The HA side is template switches that call a CGI script on the router via REST. Status is polled every 60 seconds and displayed as toggle tiles on a parent-only dashboard panel. See the Digital Curfew project for full implementation details.

Presence and Arrival Automation

The house knows when people come and go. When a family member arrives home, a notification fires. When a specific person arrives, the garage door opens automatically. These use HA’s built-in zone system with phone GPS tracking.

The family room uses an mmWave presence sensor (ESP32-based) rather than a simple PIR sensor. mmWave detects stationary occupancy — someone sitting still reading or watching TV — not just movement.

Water and Appliance Monitoring

Water leak sensors cover the furnace room (AC condensation drain) and under the kitchen dishwasher.

Refrigerator door — a sensor monitors the left door and if left ajar, the whole house flashes its lights. Hard to miss, avoiding an accidental great thaw by morning.

Freezer temperature — notification fires before food is at risk.

Toilet tank — an automation watches for the tank to stop refilling within the expected window, catching a stuck flapper or running toilet. The sensor is another custom mod: a battery-powered Zigbee door sensor with its reed switch replaced by a float switch inside the tank. No wall power, just a small Zigbee device inside the tank lid.

Holiday Automation

A water level sensor in the Christmas tree stand monitors the reservoir and sends a notification when it needs refilling. A separate sensor tracks the pet water bowl. Both are modified Zigbee leak detectors with extended probes, mounted in custom 3D printed holders.

The tree lights are on an automation — scheduled power, with a wand trigger for manual control during the season.

Robot Vacuum

The DreameBot L10s Ultra is integrated with Home Assistant. HA monitors state, task status, charging status, auto-empty status, self-wash base status, and cleaning count — useful for automations that shouldn’t run while the vacuum is active.

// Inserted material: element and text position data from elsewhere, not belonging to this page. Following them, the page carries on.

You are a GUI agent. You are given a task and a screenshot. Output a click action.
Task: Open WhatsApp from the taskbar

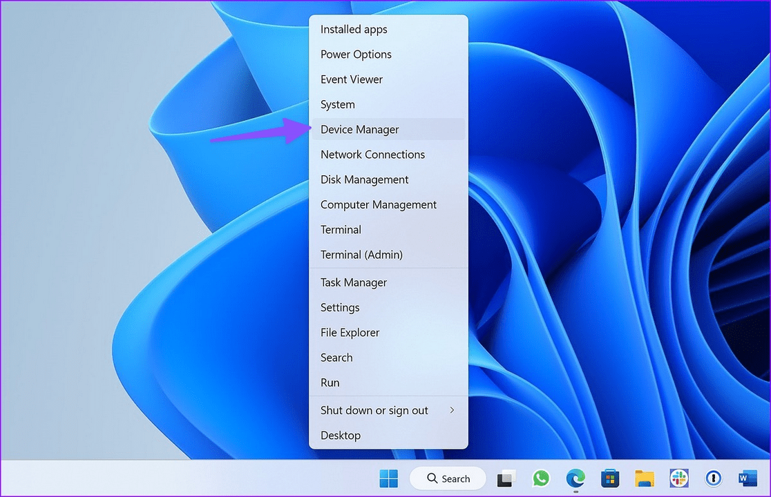tap(542, 478)
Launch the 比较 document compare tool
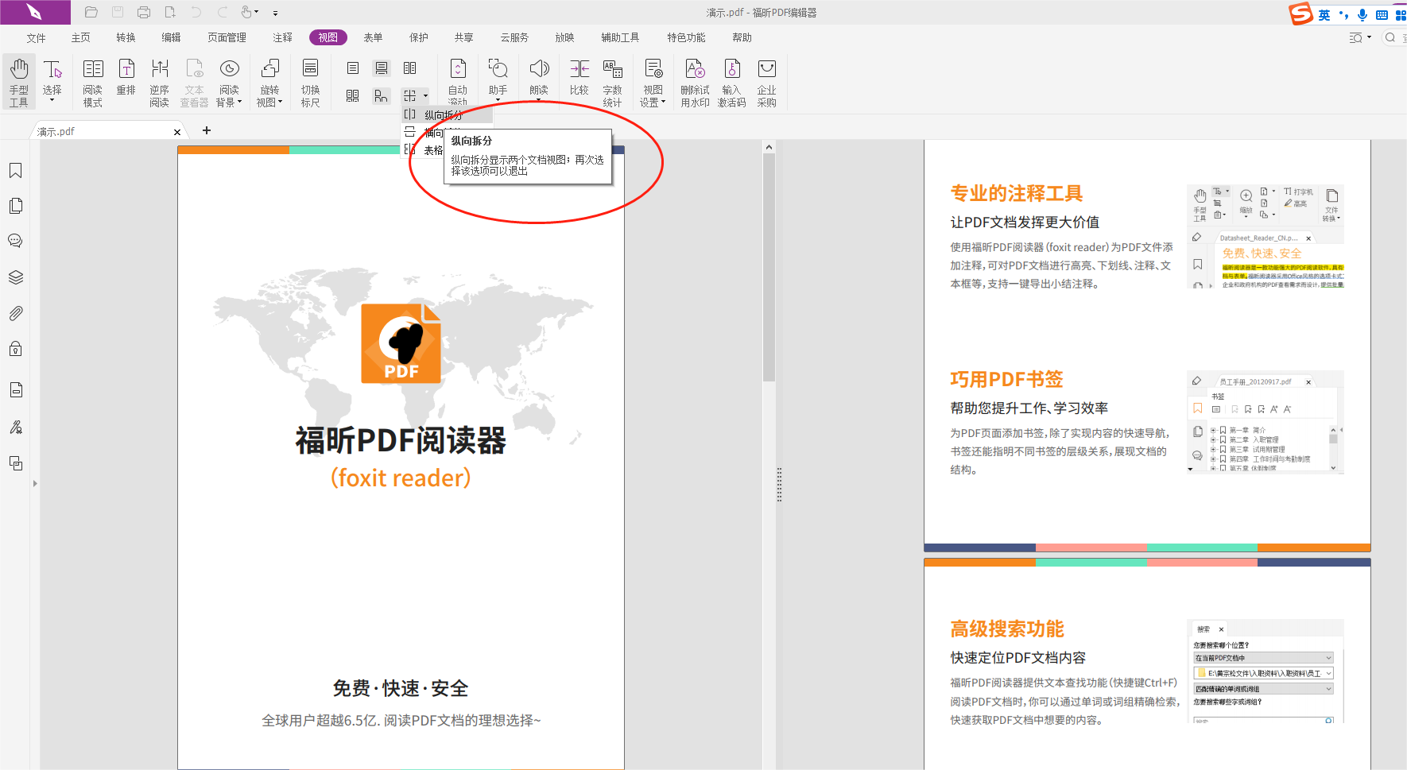This screenshot has height=770, width=1407. 579,79
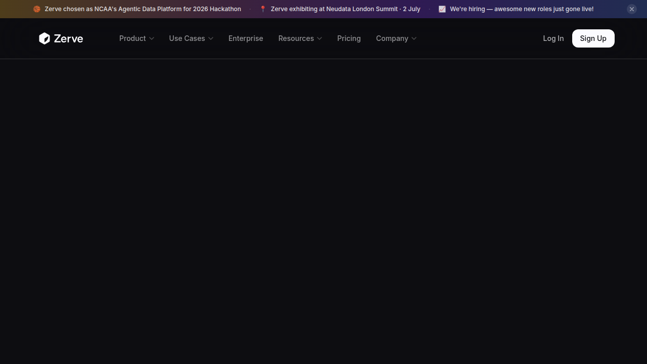
Task: Click the Log In link
Action: point(553,38)
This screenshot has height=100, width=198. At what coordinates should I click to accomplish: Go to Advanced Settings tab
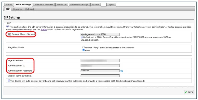tap(79, 4)
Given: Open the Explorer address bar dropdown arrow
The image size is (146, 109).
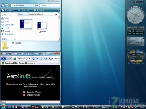Looking at the screenshot, I should pyautogui.click(x=34, y=6).
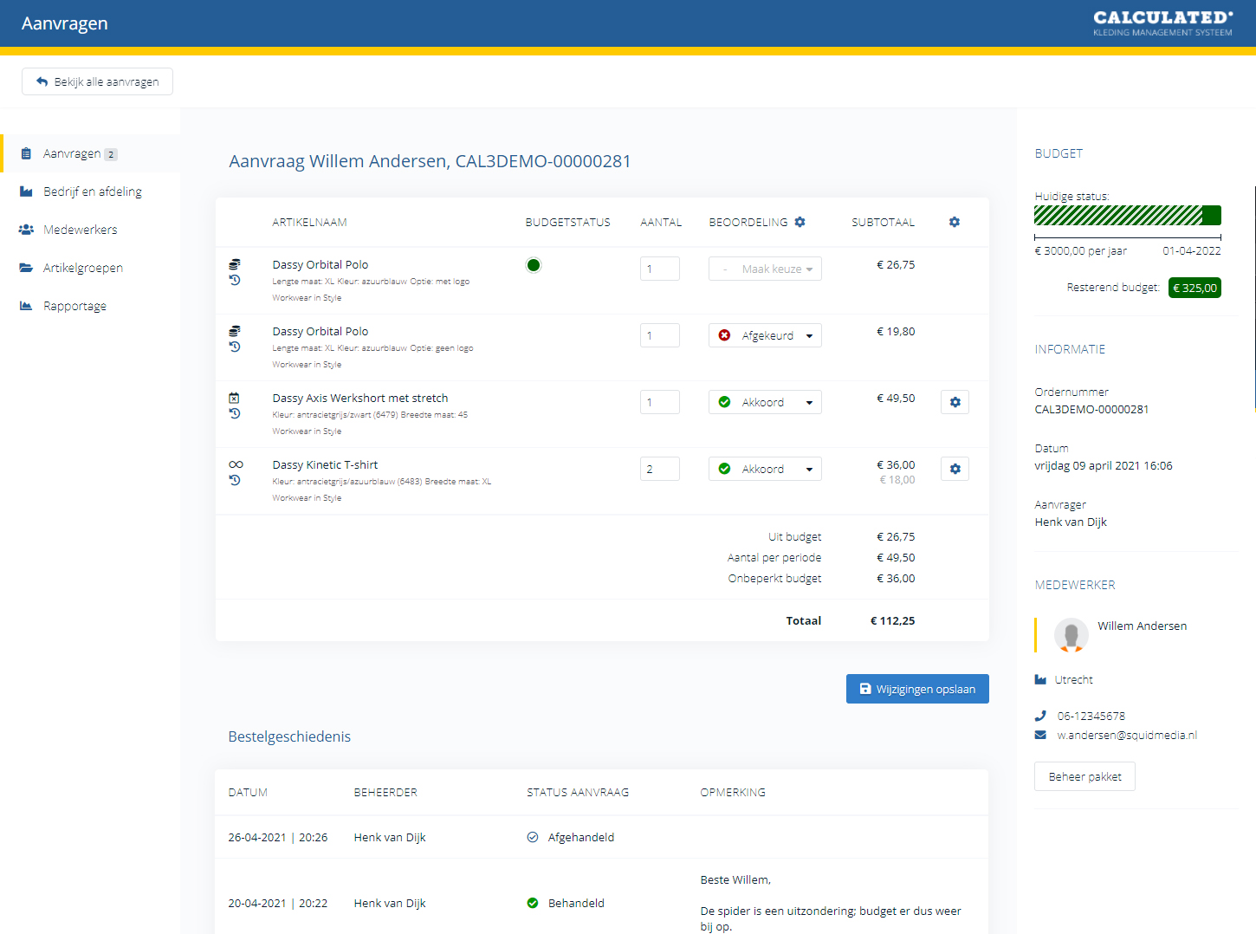
Task: Click infinity icon beside Dassy Kinetic T-shirt
Action: pos(236,464)
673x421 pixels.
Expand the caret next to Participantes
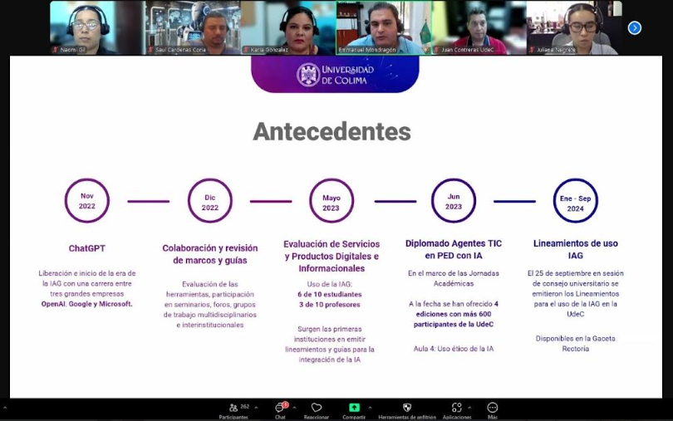[x=256, y=408]
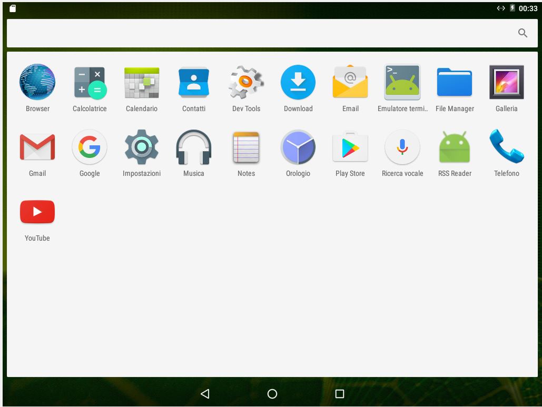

Infrastructure and Self-Monitoring

Zigbee device offline alerts — an automation periodically checks for devices that have gone offline or stopped reporting. Useful for catching dead batteries without having to notice manually.

Unavailable entity count — a sensor tracks how many entities are currently unavailable. Spikes are an early signal that something went wrong.

Watchman — an add-on that scans automations and scripts for references to entities or services that no longer exist. Catches dangling references before they silently break automations.

HA startup and shutdown notifications — two automations fire when HA starts and stops. Simple, but useful for knowing when the system rebooted unexpectedly.

Cat Treats

Yes. There is an automation called Cat Treats Feed. It’s exactly what it sounds like. Several Zigbee buttons throughout the home and timed automations provide tasty distractions.

What Makes It Work

None of this is magic — it’s a lot of small decisions made consistently. Every room has an area assigned. Every device has a name that describes what it actually is. Automations are named for what they do, not what triggered them. The result is a system that’s navigable six months later, when you’ve forgotten why you built something.

The stack:

• Hardware: Raspberry Pi 4, SLZB-06 Zigbee coordinator, Shelly Plus 1 (ESPHome firmware), Sonoff S31, Tuya Zigbee sensors/buttons, Apollo mmWave sensors, ESPHome ESP32 devices
• Software: Home Assistant OS 2026.3.2, ZHA integration, Zigbee2MQTT, ESPHome, Watchman
• Protocols: Zigbee (primary), WiFi (Shelly/Sonoff/ESPHome), REST (router integration)